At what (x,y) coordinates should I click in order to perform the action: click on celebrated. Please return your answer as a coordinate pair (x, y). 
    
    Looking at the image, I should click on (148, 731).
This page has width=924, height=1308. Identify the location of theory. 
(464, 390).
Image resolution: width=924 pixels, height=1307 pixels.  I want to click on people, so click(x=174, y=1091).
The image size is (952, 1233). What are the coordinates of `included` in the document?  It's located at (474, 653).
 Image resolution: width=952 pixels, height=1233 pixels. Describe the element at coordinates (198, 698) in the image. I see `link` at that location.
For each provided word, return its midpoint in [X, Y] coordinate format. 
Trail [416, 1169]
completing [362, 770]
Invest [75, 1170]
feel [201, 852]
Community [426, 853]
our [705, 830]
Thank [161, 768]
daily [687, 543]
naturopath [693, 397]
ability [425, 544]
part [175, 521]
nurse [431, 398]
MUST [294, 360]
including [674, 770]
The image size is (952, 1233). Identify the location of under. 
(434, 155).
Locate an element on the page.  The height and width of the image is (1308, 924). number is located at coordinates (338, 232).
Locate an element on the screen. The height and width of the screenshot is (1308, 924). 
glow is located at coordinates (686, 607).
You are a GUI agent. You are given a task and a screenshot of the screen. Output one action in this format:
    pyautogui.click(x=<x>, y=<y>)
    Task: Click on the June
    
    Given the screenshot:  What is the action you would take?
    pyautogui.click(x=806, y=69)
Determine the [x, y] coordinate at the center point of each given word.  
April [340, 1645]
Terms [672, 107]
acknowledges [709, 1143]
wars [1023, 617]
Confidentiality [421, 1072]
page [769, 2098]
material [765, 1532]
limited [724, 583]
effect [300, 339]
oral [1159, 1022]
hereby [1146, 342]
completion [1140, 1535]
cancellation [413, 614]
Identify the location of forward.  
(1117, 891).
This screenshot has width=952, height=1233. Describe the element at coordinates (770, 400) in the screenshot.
************
* _What you are asked to do_
Copy every row above word for word, without changing anything.

* _Result for this task_
At what (x,y) coordinates should I click in order to perform the action: click on celebrated. Please return your answer as a coordinate pair (x, y). 
    
    Looking at the image, I should click on (148, 731).
This page has width=924, height=1308. Identify the location of theory. 
(464, 390).
Image resolution: width=924 pixels, height=1307 pixels.  I want to click on people, so click(x=174, y=1091).
The image size is (952, 1233). What are the coordinates of `included` in the document?  It's located at (474, 653).
 Image resolution: width=952 pixels, height=1233 pixels. Describe the element at coordinates (198, 698) in the image. I see `link` at that location.
For each provided word, return its midpoint in [X, Y] coordinate format. 
Trail [416, 1169]
completing [362, 770]
Invest [75, 1170]
feel [201, 852]
Community [426, 853]
our [705, 830]
Thank [161, 768]
daily [687, 543]
naturopath [693, 397]
ability [425, 544]
part [175, 521]
nurse [431, 398]
MUST [294, 360]
including [674, 770]
The image size is (952, 1233). Identify the location of under. 
(434, 155).
Locate an element on the page.  The height and width of the image is (1308, 924). number is located at coordinates (338, 232).
Locate an element on the screen. The height and width of the screenshot is (1308, 924). 
glow is located at coordinates (686, 607).
You are a GUI agent. You are given a task and a screenshot of the screen. Output one action in this format:
    pyautogui.click(x=<x>, y=<y>)
    Task: Click on the June
    
    Given the screenshot:  What is the action you would take?
    pyautogui.click(x=806, y=69)
Determine the [x, y] coordinate at the center point of each given word.  
April [340, 1645]
Terms [672, 107]
acknowledges [709, 1143]
wars [1023, 617]
Confidentiality [421, 1072]
page [769, 2098]
material [765, 1532]
limited [724, 583]
effect [300, 339]
oral [1159, 1022]
hereby [1146, 342]
completion [1140, 1535]
cancellation [413, 614]
Identify the location of forward.  
(1117, 891).
This screenshot has width=952, height=1233. Describe the element at coordinates (770, 400) in the screenshot.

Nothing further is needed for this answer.